Directions for this task >> Every line containing the string "will" should be returned from the records.

(Working data)

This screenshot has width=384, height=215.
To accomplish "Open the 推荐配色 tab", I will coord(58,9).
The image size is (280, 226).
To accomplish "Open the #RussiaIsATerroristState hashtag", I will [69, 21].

(End Working data)
(Working data)

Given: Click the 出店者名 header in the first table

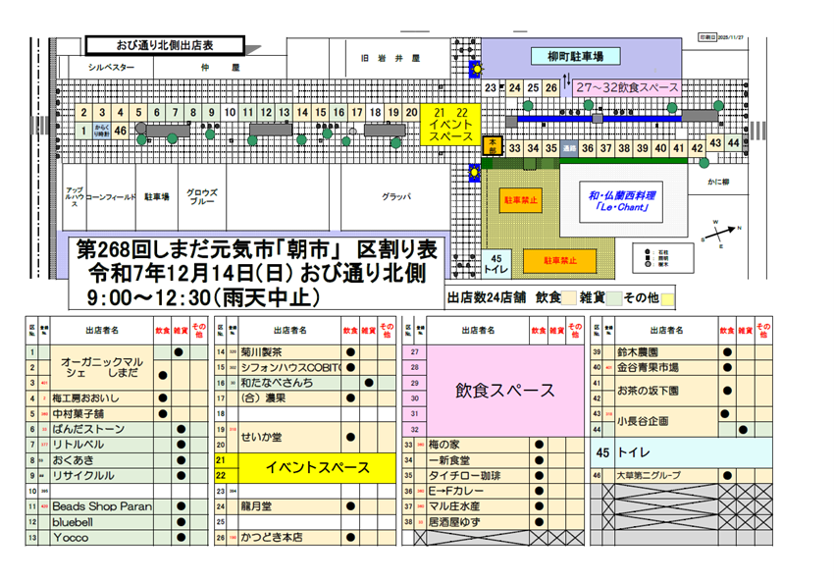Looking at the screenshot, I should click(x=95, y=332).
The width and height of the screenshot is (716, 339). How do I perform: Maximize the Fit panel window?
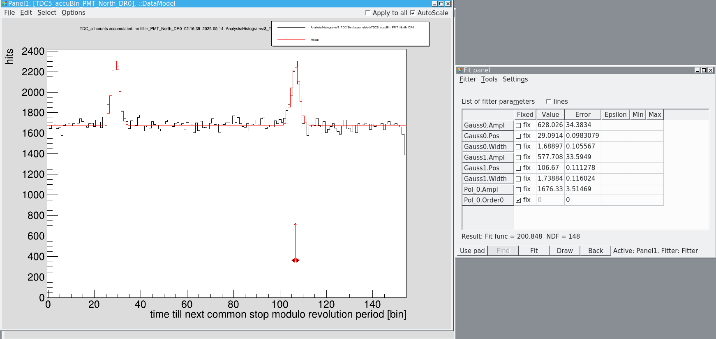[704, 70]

(End Working data)
(Working data)

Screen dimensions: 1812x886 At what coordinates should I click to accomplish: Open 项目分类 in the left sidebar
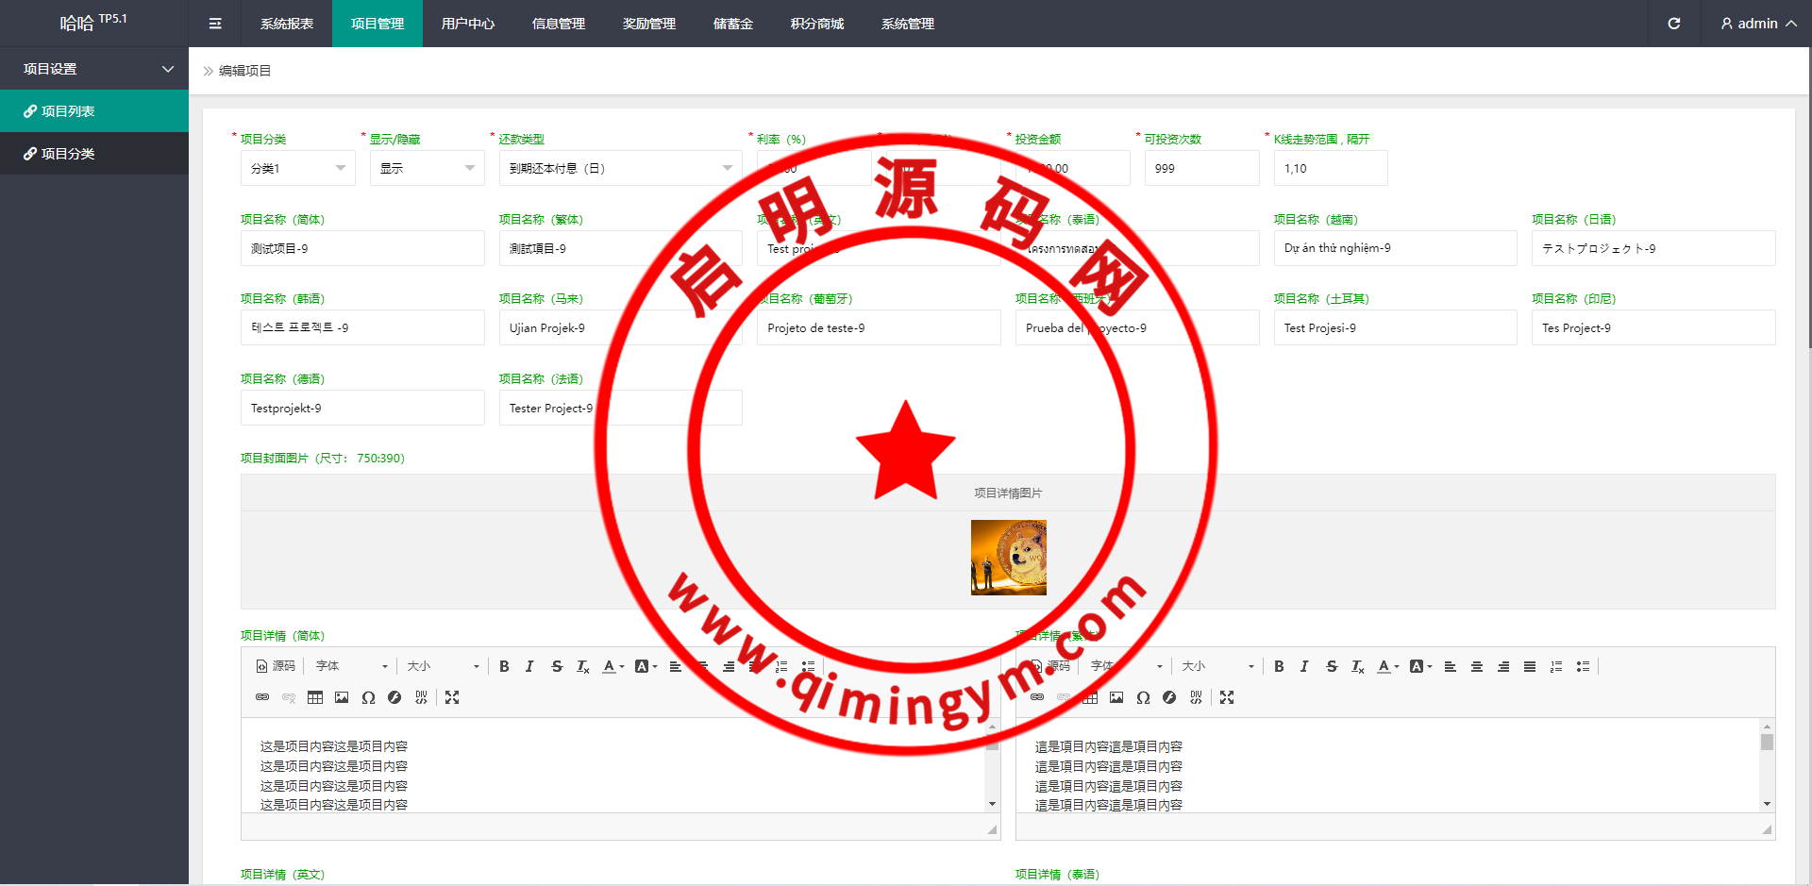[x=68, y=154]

(End Working data)

Answer section >>
To accomplish "Open the 推荐配色 tab", I will coord(58,9).
To accomplish "Open the #RussiaIsATerroristState hashtag", I will [69, 21].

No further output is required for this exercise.